Georgien zum Sechsten – und Letzten

In Swanetien

Die Kunde vom Wanderparadies hat längst die Runde unter jungen Touristen gemacht. Und so reisen immer mehr Wanderer nach Georgien, um in den einsamen Berglandschaften auf Entdeckung zu gehen. Im Winter ist Ski fahren in diesen unwiderstehlichen Schneelandschaften bei Reisenden aus aller Welt gefragt. Der bekannteste Wintersportort, der am Berg Kudebi liegt, heisst Gudauri. Er ist 120km von Tbilissi entfernt, klebt sozusagen 2196m über Meer am Hang.

Gudauri war ursprünglich lediglich eine Poststation unterhalb des nahe gelegenen Kreuzpasses, an der die Postkutschen die Pferde wechselten. Die Lage ist ideal für Wintersport und Heliskiing, da es an den Abhängen weder Lawinengefahr noch tückische Felsbrocken unter dem Tiefschnee gibt. In den 1970er Jahren errichtete man die erste Seilbahn – nicht etwa für Touristen, sondern für eine georgische Kinderskischule. Heutzutage werden Skifahrer und Snowboarder in der Umgebung von Gudauri bis auf eine Höhe von 4400m gebracht, und der, wie wir fanden, ziemlich künstliche Ferienort wird im Eiltempo hochgezogen. Schade! Man kann nicht umhin, um die Unberührtheit der Natur zu bangen. Die Gegend sieht sommers wie winters in ihrer Ursprünglichkeit atemberaubend schön aus! Der Fortschritt lässt sich indessen nicht aufhalten. Viel mehr noch als für die Schweiz, ist der Tourismus für Georgien eine sehnlichst erhoffte Einnahmequelle.

Photo by Denis Linine on Pexels.co

Auf einem Tagesausflug fahren DER MANN und ich mit unserem Guide George über die vielen Kurven via Gudauri hinauf nach Kazbegi. Das Denkmal der Georgisch-Russischen Freundschaft befindet sich am Kreuzpass, etwas oberhalb von Gudauri. Es ist ein in leuchtenden Farben bemalter, monumentaler Halbkreis. Schön anzusehen, aber schwierig zu fotografieren! Eine unglaubliche Kälte und ein schneidender Wind lassen uns beim Aussteigen aus dem Auto erstarren und nach Atem ringen. Reflexartig kaufe ich mir an einem der touristischen Verkaufsstände in der Nähe viel zu grosse, warme Wollsocken. Als ob die mir Schutz böten vor dem Eiseswind!

=-=-=-=-=

- [ARBEITSAUFTRAG]
Beantworte anhand des Reiseberichts über Georgien:
(a) Auf welcher Höhe liegt Gudauri?
(b) Für wen wurde in den 1970er Jahren die erste Seilbahn errichtet?
(c) Was wird an einem Verkaufsstand beim Denkmal der Georgisch-Russischen Freundschaft gekauft?
Die anschließende Auflistung ist vom Reisebericht unabhängiges Material.

- [GESAMMELTES MATERIAL]

=-=-=-=-=

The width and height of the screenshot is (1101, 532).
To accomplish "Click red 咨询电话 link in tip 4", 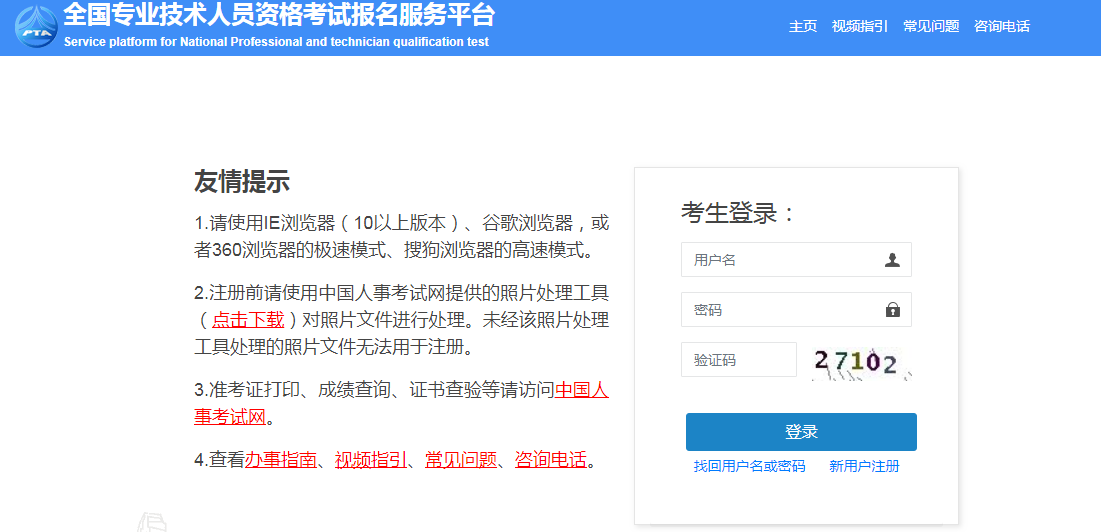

=-=-=-=-=

- [LÖSUNG]
(a) 2196 m über Meer.
(b) Für eine georgische Kinderskischule.
(c) Viel zu grosse, warme Wollsocken.